» **EXERCISE TASK**
Arrange everything in the data from the line containing "988x1397 pixels. Task: Tap the Milling" down to the end as a two-column CSV with the headers text and answer, giving one row for each text and its answer. Put each field in double quotes and replace any line breaks with spaces.

Entries on finding words and elements
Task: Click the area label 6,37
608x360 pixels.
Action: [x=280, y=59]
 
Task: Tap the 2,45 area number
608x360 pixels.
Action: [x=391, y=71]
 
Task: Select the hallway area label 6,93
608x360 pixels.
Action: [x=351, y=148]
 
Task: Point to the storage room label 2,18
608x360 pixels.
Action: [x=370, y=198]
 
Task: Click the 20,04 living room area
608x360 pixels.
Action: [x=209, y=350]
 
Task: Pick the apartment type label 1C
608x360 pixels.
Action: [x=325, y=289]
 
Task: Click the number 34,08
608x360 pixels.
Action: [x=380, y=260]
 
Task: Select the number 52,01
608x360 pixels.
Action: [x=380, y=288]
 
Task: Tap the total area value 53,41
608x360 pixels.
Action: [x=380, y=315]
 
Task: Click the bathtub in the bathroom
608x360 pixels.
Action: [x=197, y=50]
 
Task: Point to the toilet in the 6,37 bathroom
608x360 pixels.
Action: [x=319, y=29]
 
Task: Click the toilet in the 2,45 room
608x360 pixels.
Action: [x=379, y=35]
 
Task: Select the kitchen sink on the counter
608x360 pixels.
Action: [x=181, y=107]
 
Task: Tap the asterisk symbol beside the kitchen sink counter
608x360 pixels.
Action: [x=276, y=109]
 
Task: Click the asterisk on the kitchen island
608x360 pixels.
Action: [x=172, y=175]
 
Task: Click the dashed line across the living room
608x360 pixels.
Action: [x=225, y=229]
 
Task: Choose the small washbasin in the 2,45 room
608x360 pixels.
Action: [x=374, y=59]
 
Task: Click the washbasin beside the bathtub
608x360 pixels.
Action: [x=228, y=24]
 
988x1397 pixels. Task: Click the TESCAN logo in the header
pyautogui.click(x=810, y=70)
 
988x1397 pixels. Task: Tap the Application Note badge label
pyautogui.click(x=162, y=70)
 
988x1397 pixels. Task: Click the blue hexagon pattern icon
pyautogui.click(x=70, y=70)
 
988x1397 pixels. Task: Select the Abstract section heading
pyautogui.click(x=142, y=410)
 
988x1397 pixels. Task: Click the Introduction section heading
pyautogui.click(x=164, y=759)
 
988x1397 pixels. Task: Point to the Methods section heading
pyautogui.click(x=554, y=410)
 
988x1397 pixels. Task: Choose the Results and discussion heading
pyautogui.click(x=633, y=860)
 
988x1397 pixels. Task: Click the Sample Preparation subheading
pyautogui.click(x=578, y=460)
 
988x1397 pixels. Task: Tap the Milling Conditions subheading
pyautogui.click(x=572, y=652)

» **FINISHED EXERCISE**
text,answer
"988x1397 pixels. Task: Tap the Milling Conditions subheading","pyautogui.click(x=572, y=652)"